With reboot_after_update = false, there are two outcomes:

  • If the change was applied successfully but the guest still needs a later reboot to fully pick it up, Terraform completes the apply and emits a warning.
  • If the change cannot be applied at all without taking the VM offline first, Terraform fails the apply with an error instead of powering the VM off automatically.
Change Behavior
memory.dedicated (increase) Hotplug (when VM hotplug includes memory)
Adding a network device Hotplug
cpu.cores, cpu.sockets Requires reboot
cpu.type Requires reboot
machine, bios Requires reboot
disk.size (increase) Applied online when possible; may still require manual reboot later for non-hotpluggable disk setups
disk.size (decrease) Error — disks can only grow
disk.interface Deletes old disk, creates new (data-destructive, not VM recreation)
template false -> true converts in place; true -> false is unsupported

Info

Tip: Run terraform plan after changing VM attributes. The plan output will indicate whether a change triggers an in-place update or forces replacement.

Destroying a VM

Three attributes control what happens when Terraform destroys a VM:

resource "proxmox_virtual_environment_vm" "destroy_example" {
  name      = "destroy-example"
  node_name = var.virtual_environment_node_name

  started = true

  # When false (default), Terraform sends an ACPI shutdown and waits
  # for the guest to power off gracefully. Setting to true force-stops
  # the VM immediately, which is safer for started VMs without a
  # guest agent.
  stop_on_destroy = true

  # purge_on_destroy = true (default): Removes backup jobs, replication
  # entries, and HA configuration for this VM on destroy.
  purge_on_destroy = true

  # delete_unreferenced_disks_on_destroy = true (default for vm resource):
  # Deletes any disks not tracked by Terraform on destroy.
  # The cloned_vm resource defaults to false for safety.
  delete_unreferenced_disks_on_destroy = true

  cpu {
    cores = 2
  }

  memory {
    dedicated = 2048
  }

  disk {
    datastore_id = var.datastore_id
    interface    = "virtio0"
    size         = 20
  }

  network_device {
    bridge = "vmbr0"
  }
}
Attribute Default (vm) Default (cloned_vm) Effect
stop_on_destroy false false false = ACPI shutdown (graceful), true = force stop
purge_on_destroy true true Remove backup jobs, replication, and HA config
delete_unreferenced_disks_on_destroy true false Delete disks not tracked by Terraform

Warning

Warning: The vm resource defaults delete_unreferenced_disks_on_destroy to true, which deletes any disk not explicitly declared in your Terraform config.

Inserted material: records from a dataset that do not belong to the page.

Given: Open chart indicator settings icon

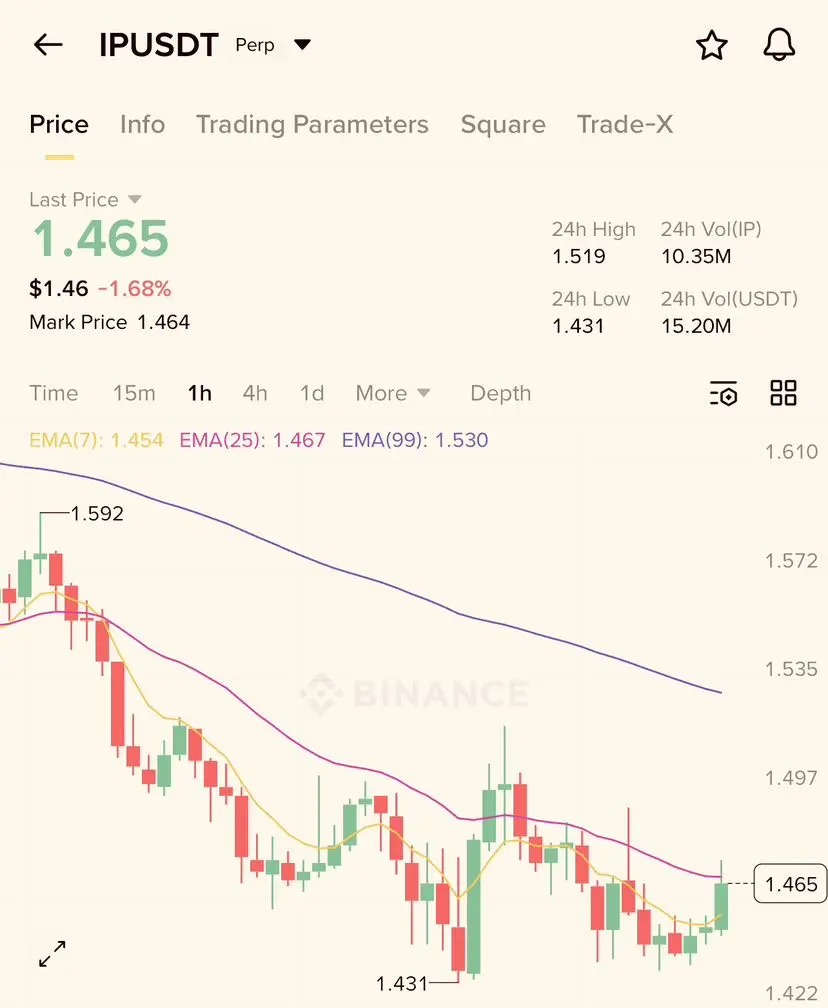Looking at the screenshot, I should coord(724,393).
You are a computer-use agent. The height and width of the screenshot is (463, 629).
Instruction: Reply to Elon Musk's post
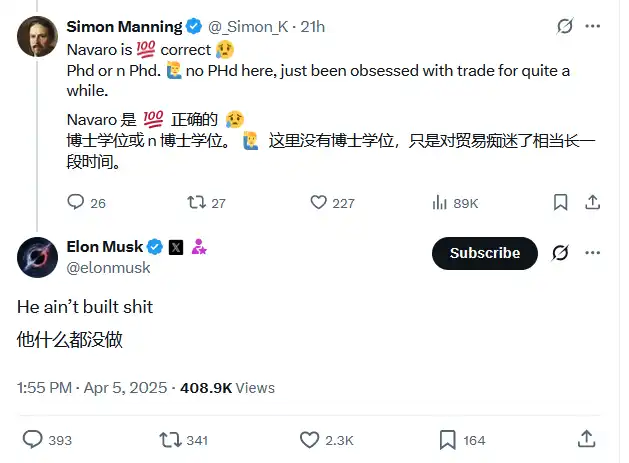tap(33, 438)
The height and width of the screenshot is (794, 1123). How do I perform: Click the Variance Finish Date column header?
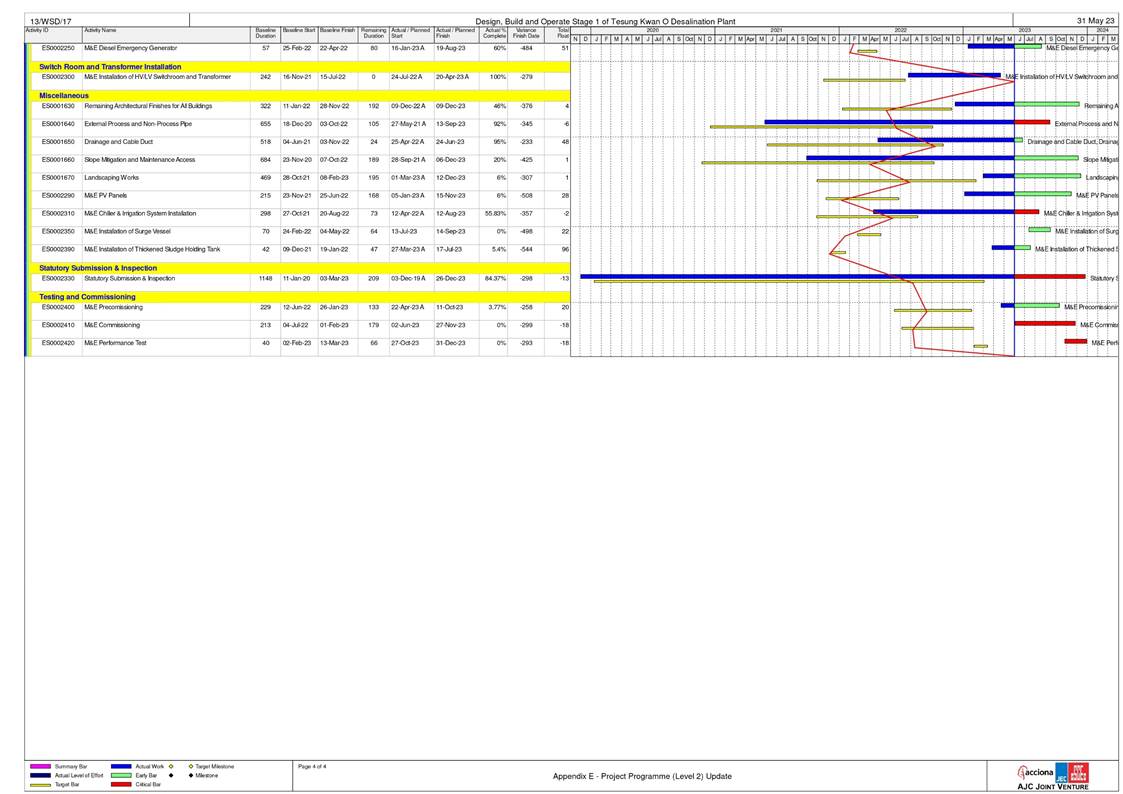click(526, 34)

If you attach disks outside Terraform, set this to false to prevent data loss.

For the cloned_vm resource, see the Clone VM guide and the Choosing Between Clone Resources guide for details on the delete block and inherited device management.

Quick reference

Operation What to set
Create a running VM started = true, stop_on_destroy = true
Create a template template = true, started = false
Resize disk up Increase disk.size — applied online
Add memory (hot) Increase memory.dedicated (requires hotplug to include memory)
Change CPU cores Change cpu.cores — auto-reboots by default
Prevent auto-reboot reboot_after_update = false
Force-stop on destroy stop_on_destroy = true
Keep unmanaged disks delete_unreferenced_disks_on_destroy = false

Full example is available in the examples/guides/vm-lifecycle directory.